Adding his reaction to their brief personal contact to his impression of the dossier he had read in the Sicherheitsdienst headquarters in Berlin, Goltz decided very much the same thing about Grüner as Grüner had decided about him: Grüner was obviously bright and well-connected, and thus dangerous.
Goltz decided he was going to have to be very careful dealing with Oberst Grüner in the accomplishment of his mission.
VI
[ONE] 1728 Avenida Coronel Díaz Palermo, Buenos Aires 1730 9 April 1943
A 1940 Ford Fordor sedan was parked at the curb before the massive cast-iron fence. Two men were sitting in it.
More cops? Clete wondered. Or Martín’s men?
The enormous bronze lights beside the double doors to the mansion were draped in black, and black wreaths were fixed to the wrought-bronze metalwork that protected each of the double doors.
A dignified, silver-haired man in his sixties, dressed in a gray frock coat with a black mourning band around the sleeve, opened the door to them. Antonio had been el Coronel Jorge Guillermo Frade’s butler for longer than Clete was old.
‘‘Señor Cletus, my prayers that you would arrive in time to say farewell to your father have been answered,’’ he said.
‘‘I am here, Antonio,’’ he said ‘‘Would you offer General Ramírez and the other gentlemen something to drink— coffee, whiskey, whatever—while I change? My luggage is here?’’
‘‘You have been unpacked, Señor Cletus,’’ Antonio said.
‘‘Where did you put me?’’ Clete asked.
‘‘In the master suite, of course, Señor Cletus,’’ Antonio said. ‘‘Should I show you the way?’’
‘‘I know where it is,’’ Clete said. ‘‘Please take care of my guests.’’ He turned to General Ramírez. ‘‘I won’t be long, mi General.’’
‘‘Take whatever time you need,’’ Ramírez said.

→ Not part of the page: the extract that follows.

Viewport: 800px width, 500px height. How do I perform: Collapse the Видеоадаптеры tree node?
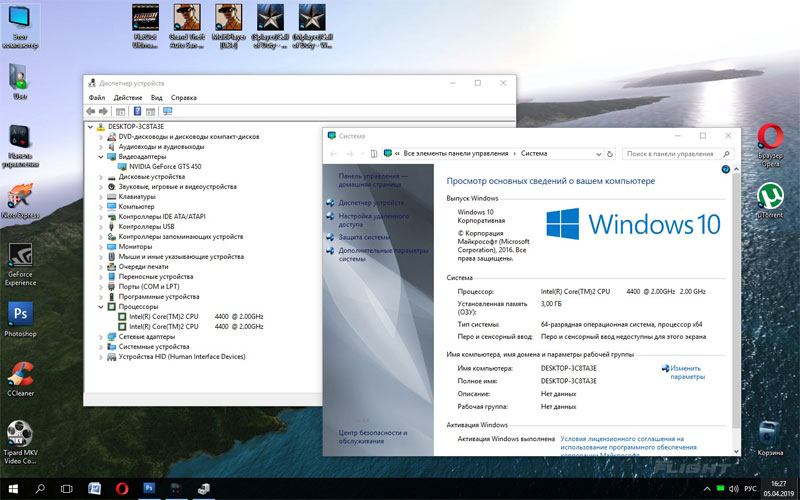click(x=101, y=157)
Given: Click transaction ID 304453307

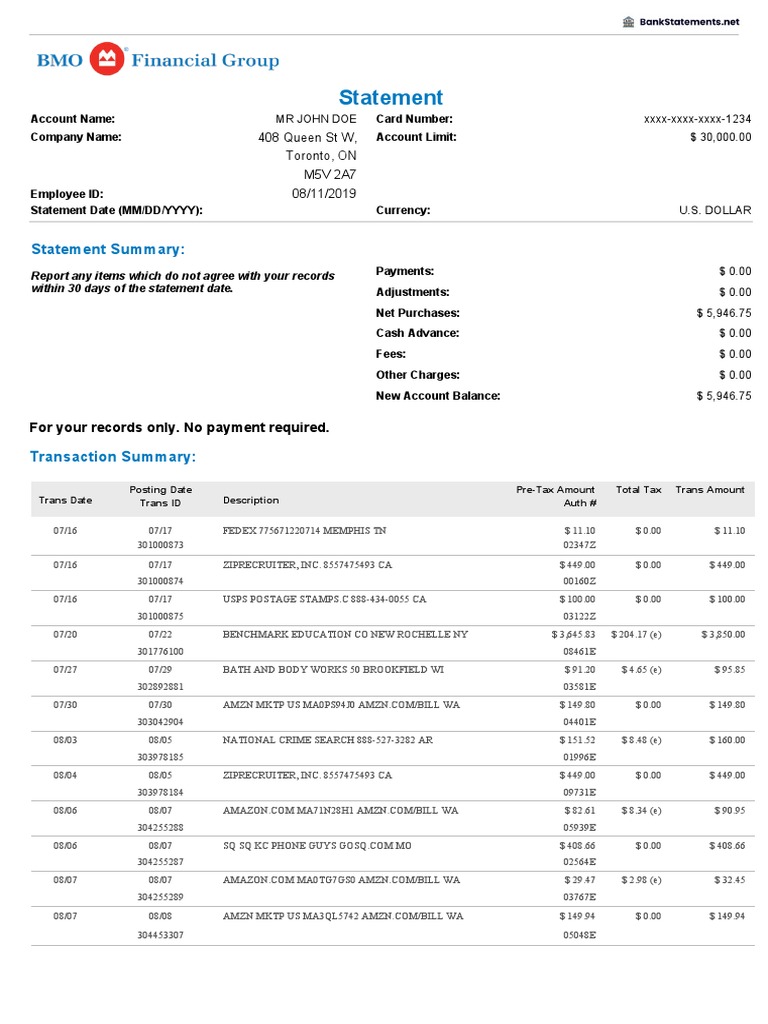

As Clete crossed the marble-floored foyer and went up to the second floor on the left branch of the curving double stairway, he remembered two descriptions of the mansion. His father had told him that his mother referred to the place as ‘‘The Museum’’ and refused to live there. And his father himself had described it as ‘‘my money sewer on Avenida Coronel Díaz.’’
It was like a museum, both in its dimensions and in the plethora of artwork, huge oil paintings and statuary that covered the walls and open spaces. The first time he saw the building, and the artwork, he had the somewhat irreverent thought that two subjects seemed to capture the fascination of Argentine artists and sculptors: the prairie— here called La Pampa—at dusk, during a rainstorm; and women dressed in what looked like wet sheets that generally left exposed at least one large and well-formed breast.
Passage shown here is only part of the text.